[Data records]
————————
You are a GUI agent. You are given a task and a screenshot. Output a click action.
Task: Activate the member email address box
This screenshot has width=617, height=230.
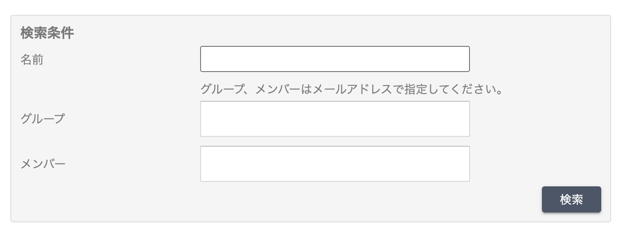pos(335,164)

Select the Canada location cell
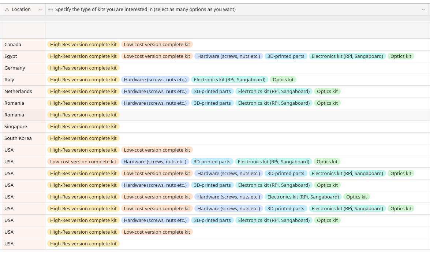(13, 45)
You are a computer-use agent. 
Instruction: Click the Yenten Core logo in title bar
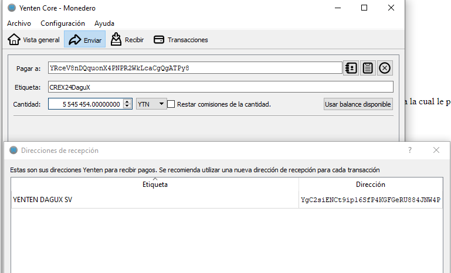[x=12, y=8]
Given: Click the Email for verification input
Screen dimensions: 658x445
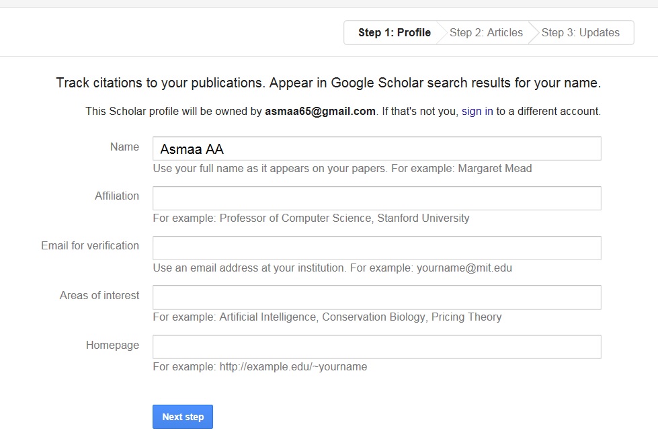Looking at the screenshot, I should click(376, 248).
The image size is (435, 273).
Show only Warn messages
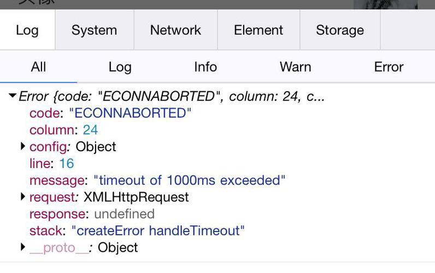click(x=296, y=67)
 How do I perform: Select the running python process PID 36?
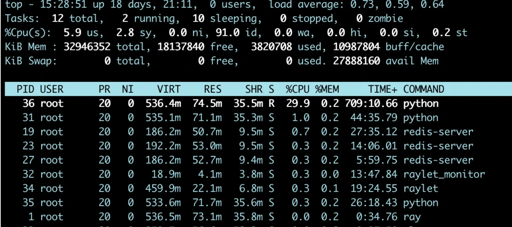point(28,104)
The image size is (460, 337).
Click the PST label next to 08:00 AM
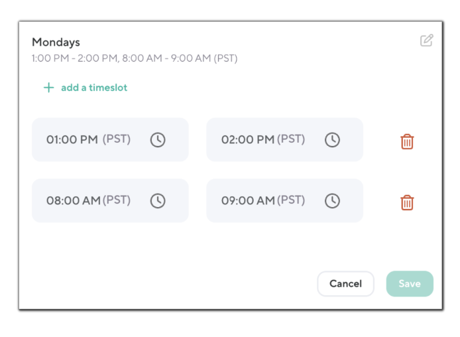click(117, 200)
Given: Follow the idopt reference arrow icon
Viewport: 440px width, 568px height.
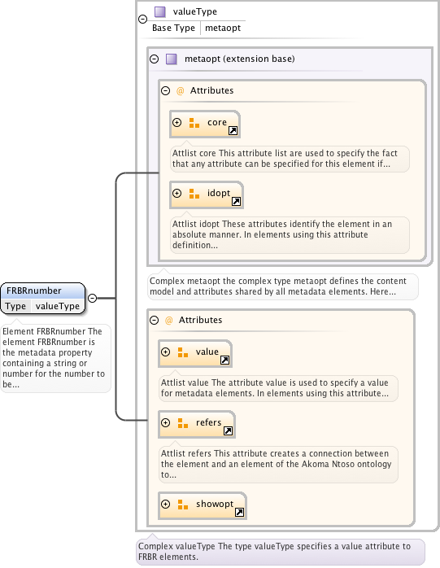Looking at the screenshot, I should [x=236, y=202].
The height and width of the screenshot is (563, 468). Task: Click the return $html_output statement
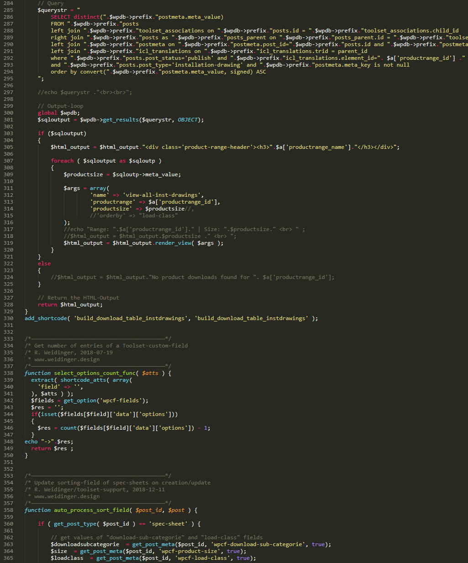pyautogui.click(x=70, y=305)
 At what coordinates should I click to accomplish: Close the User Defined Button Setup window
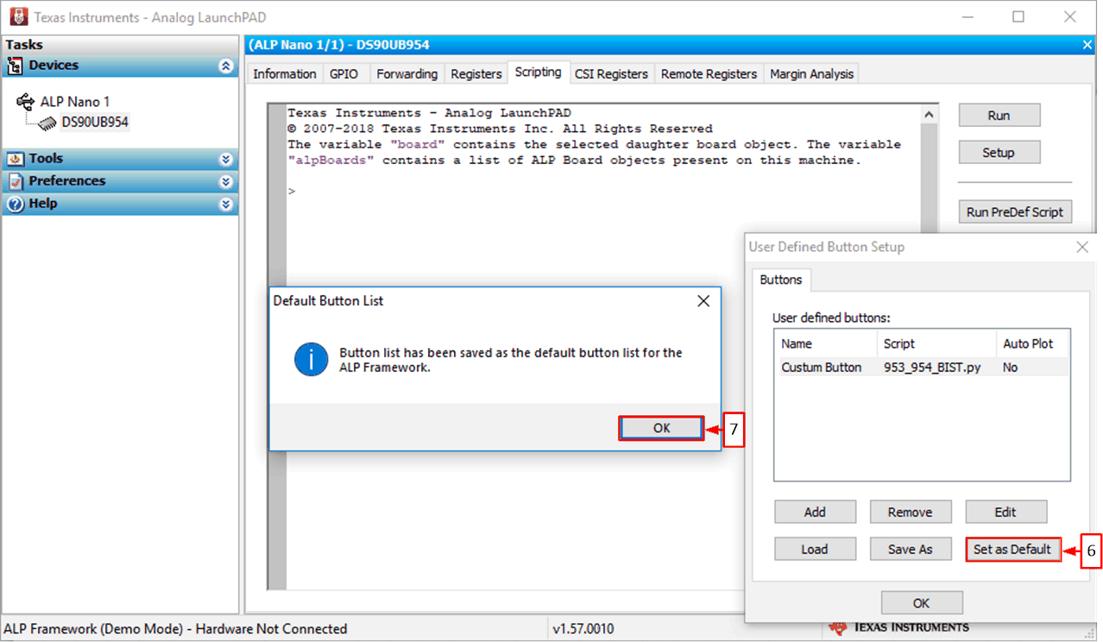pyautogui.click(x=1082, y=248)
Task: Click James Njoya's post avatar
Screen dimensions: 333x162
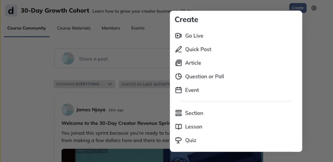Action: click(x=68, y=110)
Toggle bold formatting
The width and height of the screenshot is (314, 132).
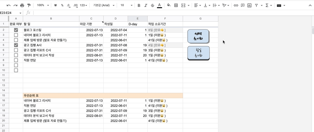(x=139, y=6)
————————
### INSTRUCTIONS TO FOLLOW
Your copy should hold each line above exactly and no pictures at all.

### SOLVED EXERCISE
You are a GUI agent. You are given a task and a screenshot. Output a click action.
Task: Activate the member email address box
This screenshot has width=617, height=230.
pos(335,164)

Select the Canada location cell
(13, 45)
You are a computer-use agent. 
Instruction: Click the Yenten Core logo in title bar
[x=12, y=8]
Given: Click the Email for verification input
Screen dimensions: 658x445
Looking at the screenshot, I should click(376, 248).
The image size is (435, 273).
Show only Warn messages
click(x=296, y=67)
 How do I perform: Select the running python process PID 36?
point(28,104)
The image size is (460, 337).
Click the PST label next to 08:00 AM
click(117, 200)
Given: Follow the idopt reference arrow icon
Viewport: 440px width, 568px height.
Looking at the screenshot, I should [x=236, y=202].
The height and width of the screenshot is (563, 468). Task: Click the return $html_output statement
pyautogui.click(x=70, y=305)
 At what coordinates should I click to accomplish: Close the User Defined Button Setup window
pyautogui.click(x=1082, y=248)
Task: Click James Njoya's post avatar
Screen dimensions: 333x162
Action: click(x=68, y=110)
Toggle bold formatting
The width and height of the screenshot is (314, 132).
(x=139, y=6)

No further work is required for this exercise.